Rorty was never a ‘general-interest writer’ this is dismissive of what Rorty became. He realized that philosophy was a literary genre, and when he realized that he became a better philosopher and writer. On the question of ‘language and text’ see ‘Philosophy as Kind of Writing: An Essay on Derrida’ in ‘Consequences of Pragmatism’. ‘From ironist theory to private allusions: Derrida’ in Contingency, irony and solidarity*.Two Meanings of “Logocentrism”: A Reply to Norris’ in ‘Redrawing the Lines: Analytic Philosophy, Deconstruction, and Literary Theory’ and ‘A Spectre is Haunting the Intellectuals : Derrida on Marx in ‘Philosophy and Social Hope’. Call Rorty’s advocacy/defense of Derrida to be completely consistent over time.
Rorty was a man and thinker of his time. Perhaps he never encountered Marshall McLuhan’s prescient idea of the Global Village, perhaps it seemed like Pop Sociology of the Television Age. Or Ulrich Beck’s Cosmopolitan notion of ‘global domestic politics’, that was ushered in by the Age of the Internet.

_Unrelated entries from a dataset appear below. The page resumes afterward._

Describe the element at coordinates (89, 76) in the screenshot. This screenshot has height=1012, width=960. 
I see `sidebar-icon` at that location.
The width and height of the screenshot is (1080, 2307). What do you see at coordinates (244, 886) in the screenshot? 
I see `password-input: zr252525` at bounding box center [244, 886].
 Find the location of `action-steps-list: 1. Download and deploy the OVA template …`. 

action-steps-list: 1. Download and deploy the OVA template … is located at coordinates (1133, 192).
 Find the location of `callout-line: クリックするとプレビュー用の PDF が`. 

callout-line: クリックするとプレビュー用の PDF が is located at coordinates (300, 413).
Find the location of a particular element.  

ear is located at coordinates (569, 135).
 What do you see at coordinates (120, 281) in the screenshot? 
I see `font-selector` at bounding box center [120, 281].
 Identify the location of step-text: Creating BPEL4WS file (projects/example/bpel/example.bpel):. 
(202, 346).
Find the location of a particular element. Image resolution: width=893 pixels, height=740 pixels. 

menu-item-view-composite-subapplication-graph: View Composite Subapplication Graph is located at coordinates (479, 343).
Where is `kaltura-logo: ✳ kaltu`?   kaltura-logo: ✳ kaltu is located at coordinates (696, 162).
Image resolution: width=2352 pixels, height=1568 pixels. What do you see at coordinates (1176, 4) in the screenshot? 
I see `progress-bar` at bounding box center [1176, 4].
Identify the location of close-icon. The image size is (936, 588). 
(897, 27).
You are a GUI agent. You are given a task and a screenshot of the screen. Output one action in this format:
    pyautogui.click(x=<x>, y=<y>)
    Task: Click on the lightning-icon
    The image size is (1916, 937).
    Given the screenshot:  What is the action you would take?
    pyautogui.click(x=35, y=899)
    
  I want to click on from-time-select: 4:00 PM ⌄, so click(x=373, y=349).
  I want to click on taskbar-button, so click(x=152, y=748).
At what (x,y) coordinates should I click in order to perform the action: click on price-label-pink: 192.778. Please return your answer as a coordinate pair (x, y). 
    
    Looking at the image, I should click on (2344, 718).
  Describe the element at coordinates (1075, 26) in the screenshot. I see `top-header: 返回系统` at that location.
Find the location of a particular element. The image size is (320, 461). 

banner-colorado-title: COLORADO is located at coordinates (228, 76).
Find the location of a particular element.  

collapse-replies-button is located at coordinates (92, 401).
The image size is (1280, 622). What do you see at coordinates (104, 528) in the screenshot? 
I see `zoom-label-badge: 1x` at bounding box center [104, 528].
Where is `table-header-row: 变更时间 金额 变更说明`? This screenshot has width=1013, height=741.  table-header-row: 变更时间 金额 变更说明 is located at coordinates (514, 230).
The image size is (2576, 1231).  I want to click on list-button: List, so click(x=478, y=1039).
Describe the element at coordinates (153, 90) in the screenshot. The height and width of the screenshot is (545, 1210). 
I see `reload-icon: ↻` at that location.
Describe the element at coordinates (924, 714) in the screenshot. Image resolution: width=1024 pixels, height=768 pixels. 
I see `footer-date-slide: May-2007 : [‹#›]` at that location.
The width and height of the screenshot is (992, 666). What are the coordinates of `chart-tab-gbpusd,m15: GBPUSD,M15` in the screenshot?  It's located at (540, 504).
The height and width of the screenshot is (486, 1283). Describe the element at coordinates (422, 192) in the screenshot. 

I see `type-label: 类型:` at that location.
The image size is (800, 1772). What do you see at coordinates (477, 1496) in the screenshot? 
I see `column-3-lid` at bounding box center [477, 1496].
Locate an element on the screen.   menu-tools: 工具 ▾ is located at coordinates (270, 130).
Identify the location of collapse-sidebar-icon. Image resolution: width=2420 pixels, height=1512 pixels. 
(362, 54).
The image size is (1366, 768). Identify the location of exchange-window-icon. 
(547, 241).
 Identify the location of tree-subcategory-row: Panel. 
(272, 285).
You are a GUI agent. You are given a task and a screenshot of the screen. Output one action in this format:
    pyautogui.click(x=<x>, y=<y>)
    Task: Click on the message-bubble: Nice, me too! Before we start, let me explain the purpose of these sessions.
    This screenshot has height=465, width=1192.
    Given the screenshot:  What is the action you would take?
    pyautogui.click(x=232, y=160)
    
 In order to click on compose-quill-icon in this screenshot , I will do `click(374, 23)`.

Some of us on ‘The Left’ read ‘The Machiavellian Moment’ by J.G.A. Pocock, ‘Identity and Violence, The Illusion of Destiny’ by Amartya Sen and ‘Twenty Observations on a World in Turmoil’ by Ulrich Beck. These three books put the ‘patriotism’ advocated by Rorty, as interpolated by Metcalf, and the ‘Leftist’ singularity of ‘Identity’, in their proper places. We owe our allegiance, not to the state, but to a republican tradition, that is now expressed as Cosmopolitanism, as embracing the whole of sentient beings, rather that a fealty to a state. And to the realization of that belief. Metcalf as apologist for the losers of the 2016 American election would call this Utopianism, or something more dismissive. Yet the New Democrats were/are corrupt to their core, and even now cling to that corrupt leadership, and their party regulars seeking scapegoats where they can. Rorty as interpolated by Metcalf does their bidding.